### REQUIREMENT
Quote the section of the door-switching passage that opens with "1) In the following" and closes with "1/3 of cases.", keeping every word unchanged.

-- Start GIVEN PASSAGE --

You mean switch the objects after the host has revealed one of the goats?

Once again let's go with enumeration, there aren't many doors so it's not too much of a hassle.

Let's say prize is behind door c initially, then switched to the remaining door after host has revealed one of the goat.

1) In the following configurations you always change your initial choice to the remaining door.
You pick a. Host reveals b. Prize is switched to a. You switch to c. You lose.
You pick b. Host reveals a. Prize is switched to b. You switch to c. You lose.
You pick c. Host reveals a (respectively b). Prize is switched to b (respectively a). You switch to b (respectively a). You lwin.
By always switching you win in 1/3 of cases.

2) In the following configurations you always stick with your initial choice.
You pick a. Host reveals b. Prize is switched to a. You stick with a. You win.
You pick b. Host reveals a. Prize is switched to b. You stick with b. You win.

-- End GIVEN PASSAGE --
-- Start LISTING --

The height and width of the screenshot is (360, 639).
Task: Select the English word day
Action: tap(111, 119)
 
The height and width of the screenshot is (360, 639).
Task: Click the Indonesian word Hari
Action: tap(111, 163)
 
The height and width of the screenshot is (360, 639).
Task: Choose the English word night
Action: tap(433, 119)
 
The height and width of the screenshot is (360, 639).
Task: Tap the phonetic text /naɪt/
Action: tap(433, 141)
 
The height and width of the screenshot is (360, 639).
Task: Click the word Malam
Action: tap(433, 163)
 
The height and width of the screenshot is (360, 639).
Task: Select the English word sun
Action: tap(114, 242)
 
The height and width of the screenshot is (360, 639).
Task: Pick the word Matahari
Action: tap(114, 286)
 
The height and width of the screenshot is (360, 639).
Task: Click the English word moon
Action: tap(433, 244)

-- End LISTING --

### THE SOLUTION
1) In the following configurations you always change your initial choice to the remaining door.
You pick a. Host reveals b. Prize is switched to a. You switch to c. You lose.
You pick b. Host reveals a. Prize is switched to b. You switch to c. You lose.
You pick c. Host reveals a (respectively b). Prize is switched to b (respectively a). You switch to b (respectively a). You lwin.
By always switching you win in 1/3 of cases.